Blue Valentine (2010)
Summary
Genre: Drama, RomanceGoodies:
+ Good acting, giving the film a raw feelingBaddies:
- Better character study than actual film, - Seems to lose some of the momentum it builds about halfway through the filmThe film centers on a contemporary married couple, charting their evolution over a span of years by cross-cutting between time periods.

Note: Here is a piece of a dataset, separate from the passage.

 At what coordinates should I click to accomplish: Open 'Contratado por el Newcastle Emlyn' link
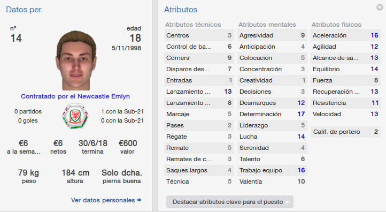coord(75,96)
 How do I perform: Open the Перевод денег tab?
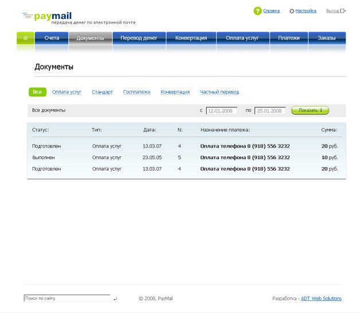pos(139,38)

Blue Valentine was one of those films that seemed to be outside the box in terms of 2010 films. I had read a lot of great reviews about it despite the trailer looking rather boring. The descriptions and reviews won me over for the most part, but after seeing the film. I’m not sure what they really saw in it. I will put the best foot forward and say the characters were amazing. The growth and decline of their relationship had a raw sense of real-lifeness that a lot of films don’t come close to treading on (thus the acting was pretty great). I did often times despise Dean just because I did not like his character (but he was well developed). The film had sort of a R-Rated Notebook feel to it, but when the Notebook has a no-so-happy ending. Relationships dissolve and BV shows how true love can fade even under the most severe of emotional connections. I felt the pacing of the film was very slow, and the cinematographic decision to cut between past and present was a neat idea (once you realized that is what it was doing), but mid-way through the film, it becomes annoying, the contrast felt thrown together. I do feel with just a few tweaks of storyline and character development, the film could have been a brazen telling of how, as people, we change over time, but think it fell a bit short. The film wasn’t bad, and I can see what others found interesting in the film, but between the pacing and the muddy waters that characters sometimes dipped their entire heads under (meaning, I lose where they were coming from — mostly Dean), I have to say that BV didn’t live up to the hype.